Com o objetivo de ajudar a resolver este problema, o grupo liderado pelo Dr. Sean Carroll, da Universidade de Wisconsin nos EUA, resolveu comparar a expressão de diversos genes em quatro espécies de mosca (gênero Drosophila). A hipótese era de que diferenças na expressão gênica entre espécies que divergiram recentemente provavelmente terão envolvido a geração de novos enhancers. Os resultados do trabalho foram publicados em 18 de maio na revista PNAS.

Ao analisar a expressão de 20 genes nas diferentes espécies, os pesquisadores constataram que o surgimento de enhancers completamente novos era raro. A maioria das mudanças de expressão gênica resultavam de alterações na duração, na intensidade e na perda de padrões de expressão. Em apenas um dos casos um ganho de expressão foi descoberto.

Neste caso o gene Nep1 passou a ser expresso no lóbulo óptico na espécie D. Santomea. Os autores descobriram que o novo padrão de expressão era controlado por um enhancer já existente, que passou a possuir a capacidade de regular a expressão no lóbulo óptico.

Apesar da descoberta não revelar o surgimento de um novo enhancer propriamente dito, os autores mostram que um novo potencial de expressão gênica surgiu neste enhancer.

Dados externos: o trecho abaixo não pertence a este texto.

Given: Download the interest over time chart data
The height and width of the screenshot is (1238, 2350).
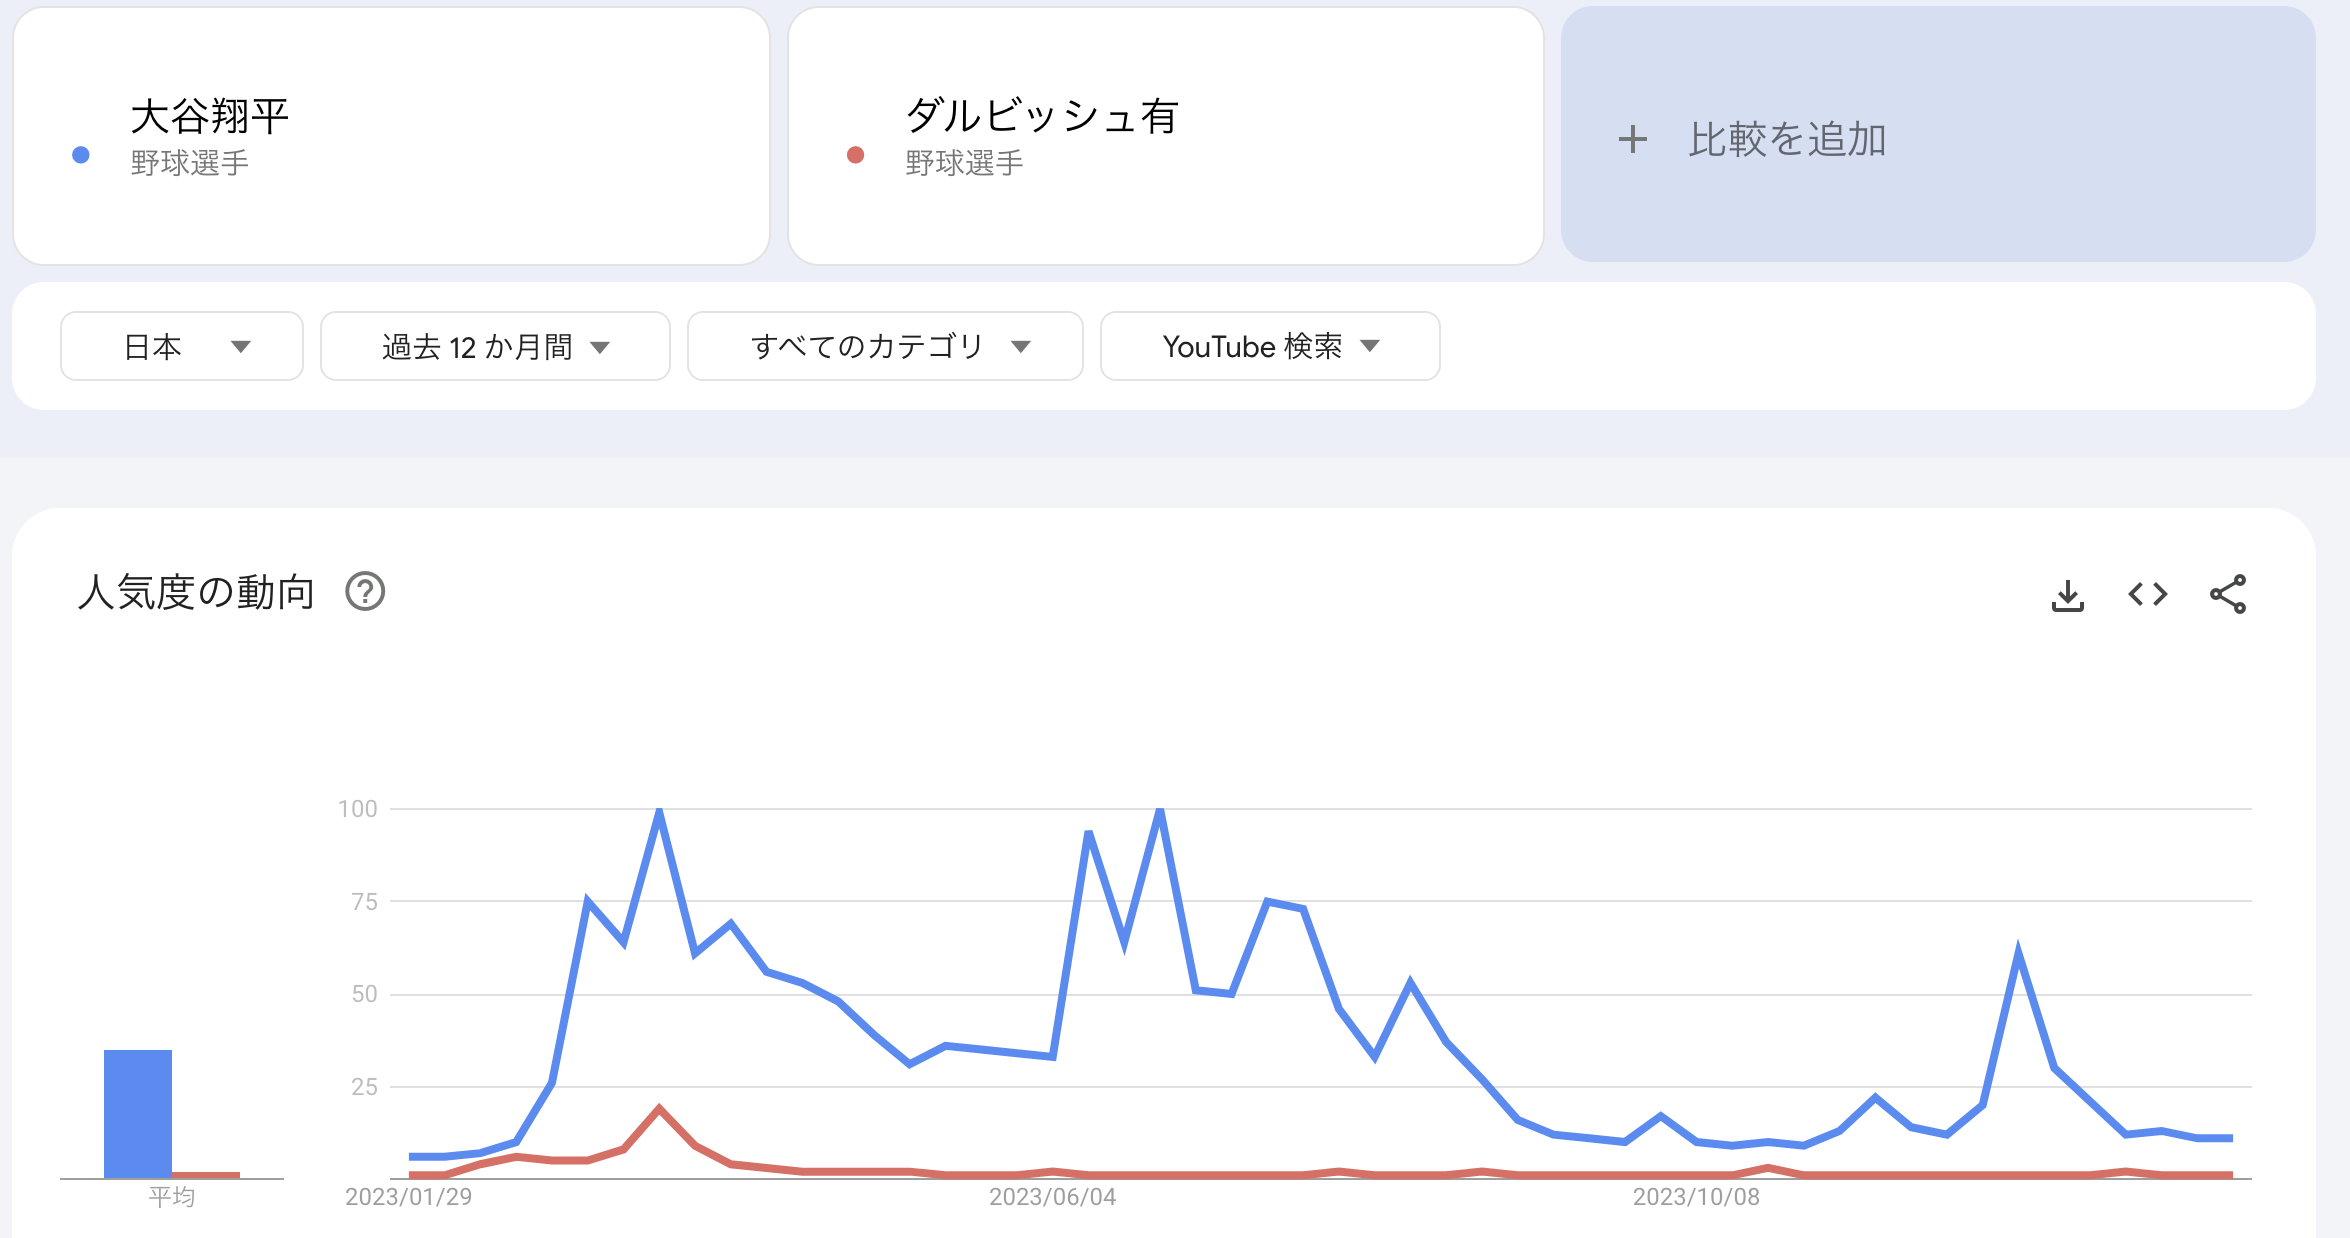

Os autores não descartam que o novo padrão de expressão pode ser ancestral, tendo sido perdido nas outras espécies e concluem que o novo potencial de regulação foi cooptado a partir de outras sequências de enhancers de lóbulo óptico.

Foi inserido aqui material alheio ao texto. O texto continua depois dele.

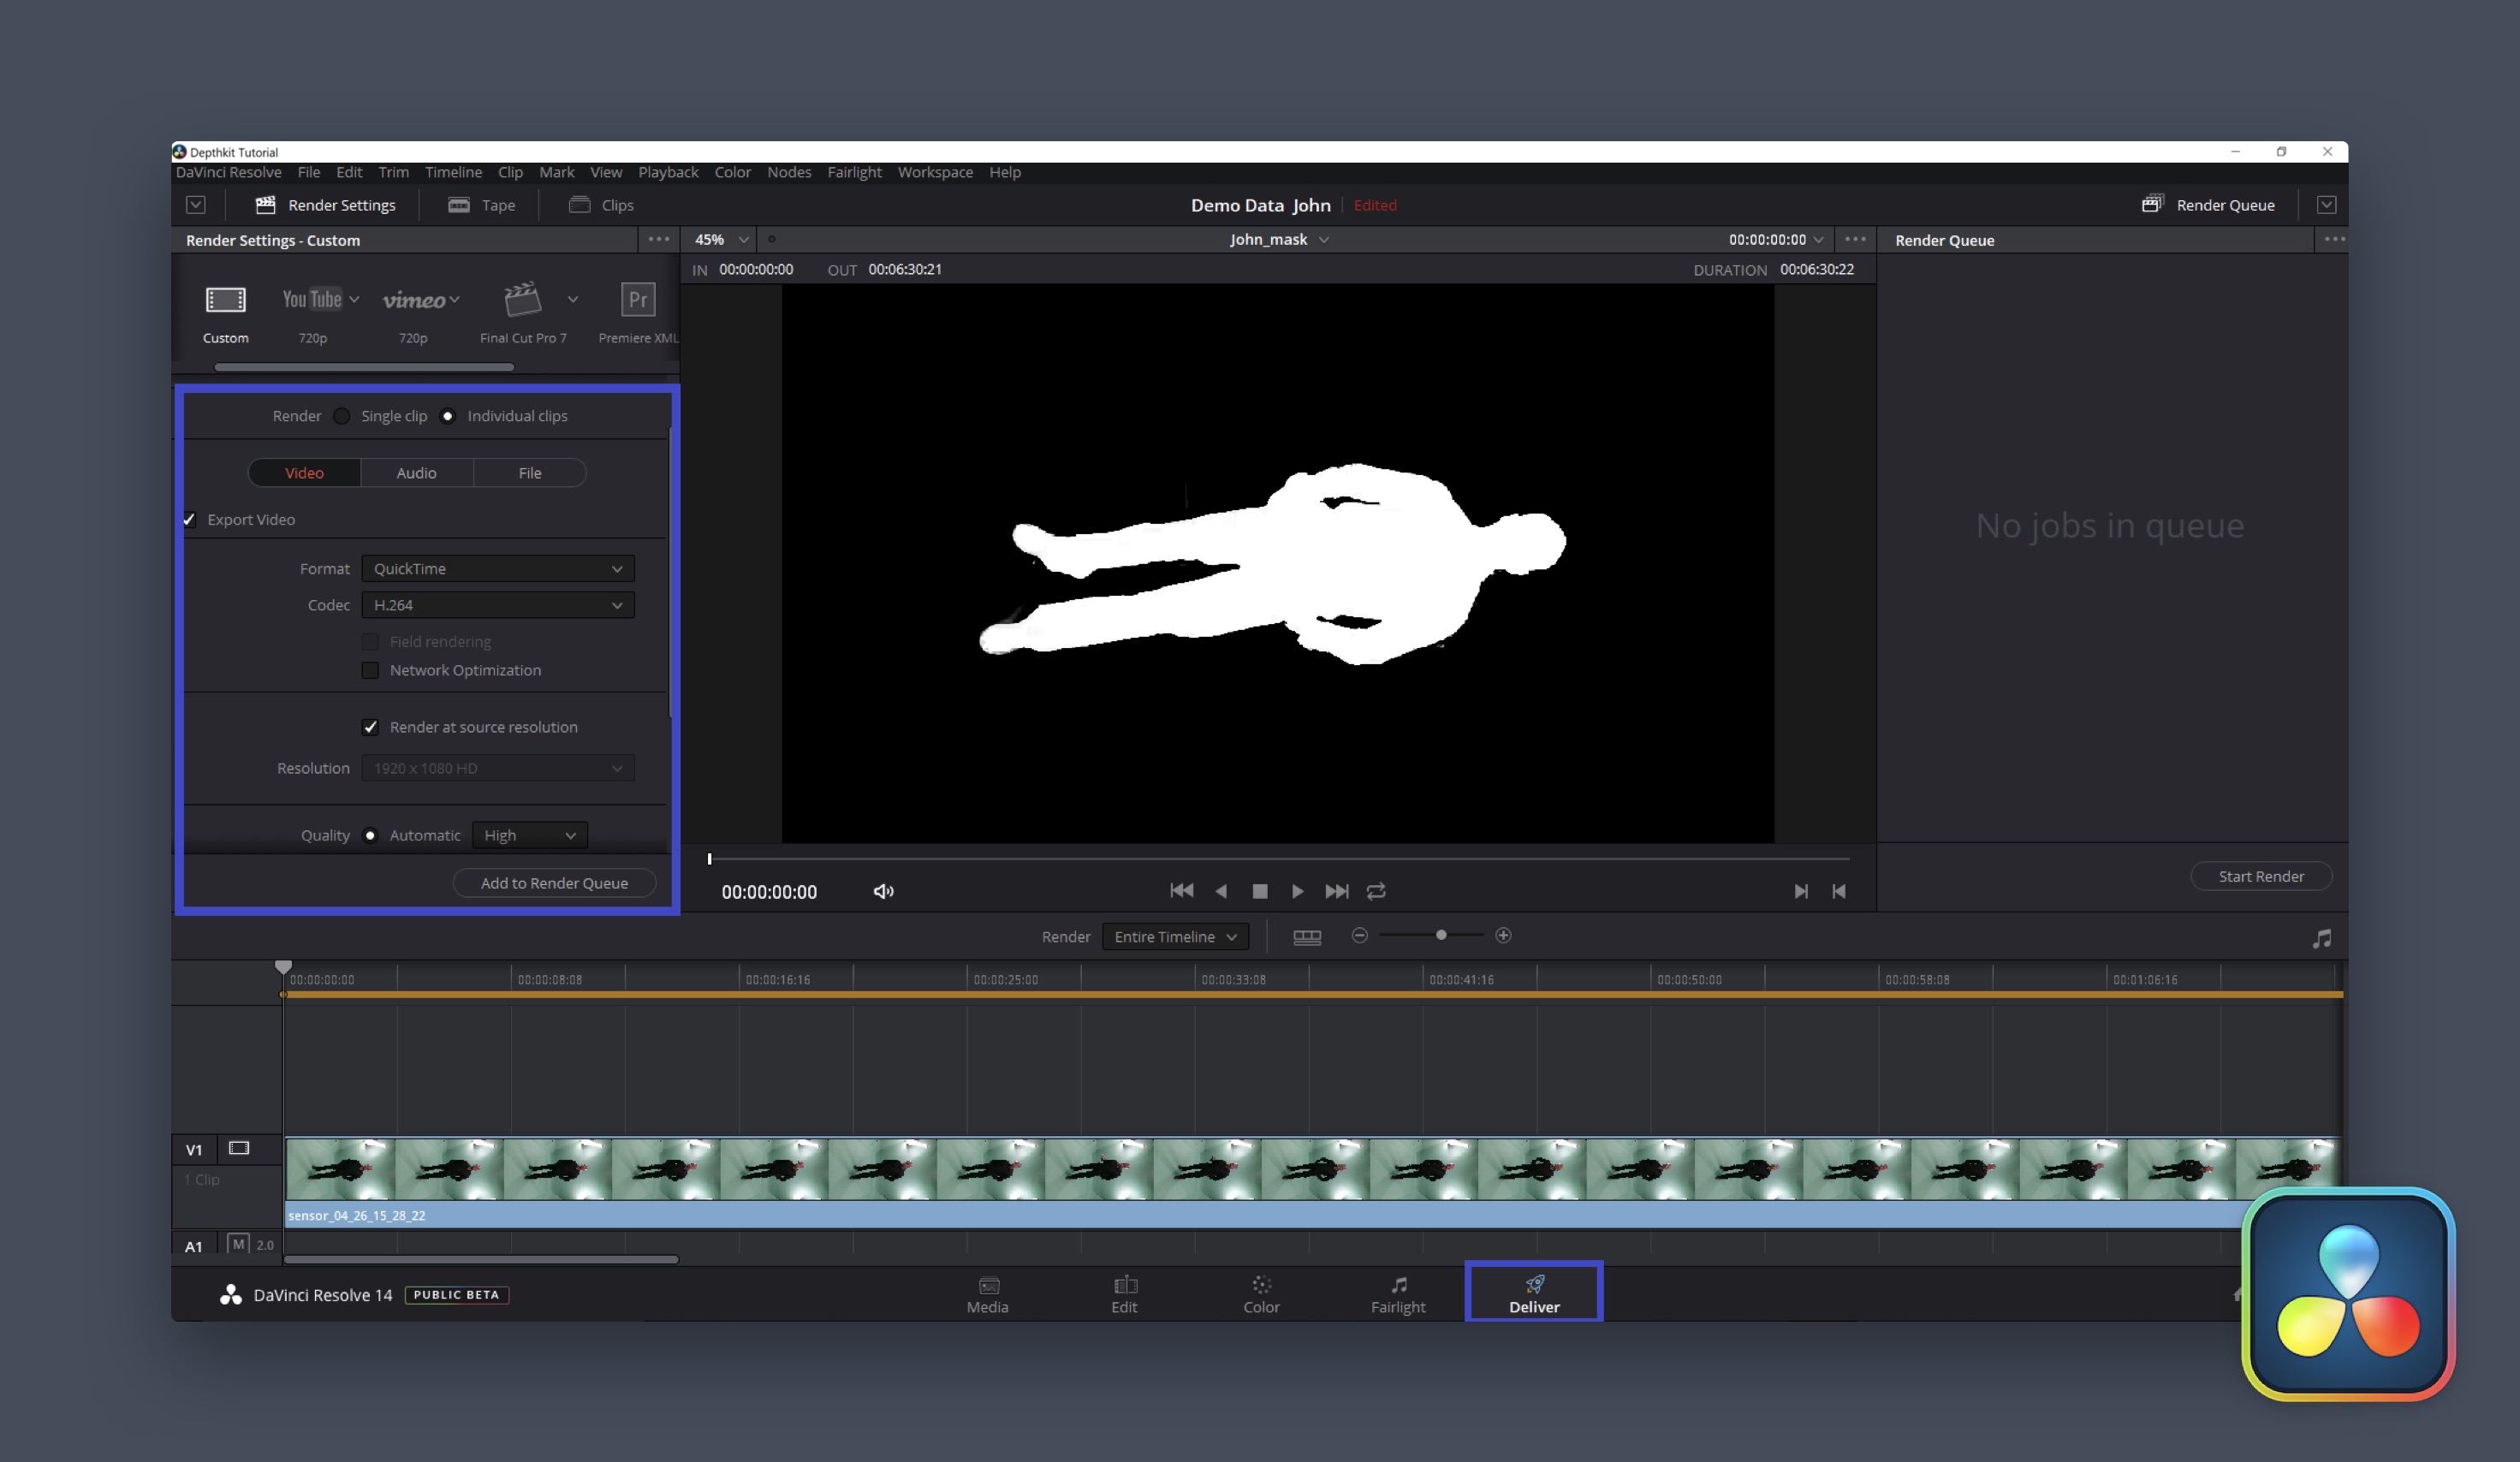Image resolution: width=2520 pixels, height=1462 pixels.
Task: Click the timeline zoom-in plus icon
Action: tap(1502, 935)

O trabalho ilustra o quão raro parece ser o surgimento de novos enhancers, visto que o simples advento de um novo potencial de expressão gênica foi caso único dentre os 12 genes que mostraram variação de expressão. É possível que diferenças entre espécies de recém divergência sejam mesmo resultado de pequenos acréscimos ou decréscimos e que novos enhancers resultem em maior divergência morfológica. Portanto, como nasce um enhancer?